Ask playwright Lloyd Suh about what inspired his mouthful of a play "Charles Francis Chan Jr.'s Exotic Oriental Murder Mystery," and he takes a deep breath.

"I feel like I'm responding to the many competing impulses that have accumulated over my entire life," he said by phone from his home in New York.

By that, he means the stereotypes he's had to shadowbox as an Asian-American man. Sometimes, he wants to bury them, but they are like the undead: "You can never really kill these stereotypes. They rise back up and leave a legacy."

Suh — or more precisely, a playwright named Frank — wrestles with what it means to be Asian-American in his 2015 drama, which gets its regional premiere Saturday in a Mu Performing Arts production at the Guthrie Theater in Minneapolis.

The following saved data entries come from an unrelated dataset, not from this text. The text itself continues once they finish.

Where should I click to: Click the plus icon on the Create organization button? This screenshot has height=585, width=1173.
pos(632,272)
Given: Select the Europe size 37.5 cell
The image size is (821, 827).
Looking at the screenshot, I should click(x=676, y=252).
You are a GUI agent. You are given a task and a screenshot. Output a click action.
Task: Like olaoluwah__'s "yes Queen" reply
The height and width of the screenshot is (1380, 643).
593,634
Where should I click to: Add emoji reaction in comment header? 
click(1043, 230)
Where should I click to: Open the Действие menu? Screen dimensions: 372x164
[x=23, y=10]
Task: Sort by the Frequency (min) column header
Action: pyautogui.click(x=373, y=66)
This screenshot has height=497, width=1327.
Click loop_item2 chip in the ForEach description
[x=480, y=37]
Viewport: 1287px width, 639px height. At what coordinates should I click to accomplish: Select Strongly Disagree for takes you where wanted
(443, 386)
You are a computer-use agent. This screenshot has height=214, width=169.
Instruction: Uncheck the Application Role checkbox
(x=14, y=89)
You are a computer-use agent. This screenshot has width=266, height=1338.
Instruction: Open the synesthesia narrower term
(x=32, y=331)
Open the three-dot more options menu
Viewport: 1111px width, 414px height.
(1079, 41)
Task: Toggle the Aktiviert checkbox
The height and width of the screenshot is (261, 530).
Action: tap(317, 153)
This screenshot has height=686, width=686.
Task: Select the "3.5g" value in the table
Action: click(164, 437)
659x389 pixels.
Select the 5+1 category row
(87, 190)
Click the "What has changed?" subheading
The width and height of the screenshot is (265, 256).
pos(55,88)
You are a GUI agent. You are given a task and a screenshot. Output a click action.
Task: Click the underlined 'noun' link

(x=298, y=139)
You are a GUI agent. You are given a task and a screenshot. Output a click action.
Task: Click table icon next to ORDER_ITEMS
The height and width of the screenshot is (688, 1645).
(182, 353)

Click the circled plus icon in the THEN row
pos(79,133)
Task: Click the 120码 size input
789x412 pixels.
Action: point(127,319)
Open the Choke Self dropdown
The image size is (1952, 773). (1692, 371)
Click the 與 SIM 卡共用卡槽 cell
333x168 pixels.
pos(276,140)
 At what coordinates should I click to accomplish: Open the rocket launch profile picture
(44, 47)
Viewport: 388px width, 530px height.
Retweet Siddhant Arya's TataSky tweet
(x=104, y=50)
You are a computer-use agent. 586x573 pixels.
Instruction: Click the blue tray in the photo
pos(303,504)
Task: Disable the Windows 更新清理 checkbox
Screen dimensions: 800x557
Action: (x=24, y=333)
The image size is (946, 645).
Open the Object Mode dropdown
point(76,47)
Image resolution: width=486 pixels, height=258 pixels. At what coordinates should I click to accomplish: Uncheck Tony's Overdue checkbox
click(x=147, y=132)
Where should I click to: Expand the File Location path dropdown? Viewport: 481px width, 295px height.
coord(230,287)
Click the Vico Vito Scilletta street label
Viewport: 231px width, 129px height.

In particular, it tackles the fictional detective Charlie Chan, that 1920s-30s cultural icon famous for his inscrutability and fortune-cookie aphorisms. A play-within-a-play, "Charles Francis Chan Jr." has been described as an "Orientalist minstrel show that ends in a grotesque carnival of murder." Darkly comic and acidly political, it digs into yellowface and whitewashing — practices in which white actors play Asian-American characters.

Complicated icon

In books and on-screen, Charlie Chan defined the tropes that would influence Asian-Americans, and the larger culture's view of Asian-Americans, from the 1920s through the 1960s, when Asian-American artists and activists began to reject this character loudly.

One of them was writer Frank Chin, whose major plays include "The Chickencoop Chinaman," which attacks Asian-American stereotypes even as it replicates black ones. Frank is a character in Suh's play, set in 1967. Chin and others argued vehemently for the symbolic killing of Charlie Chan, and to have that character go the way of other benighted figures such as lawn jockeys and mammy figurines.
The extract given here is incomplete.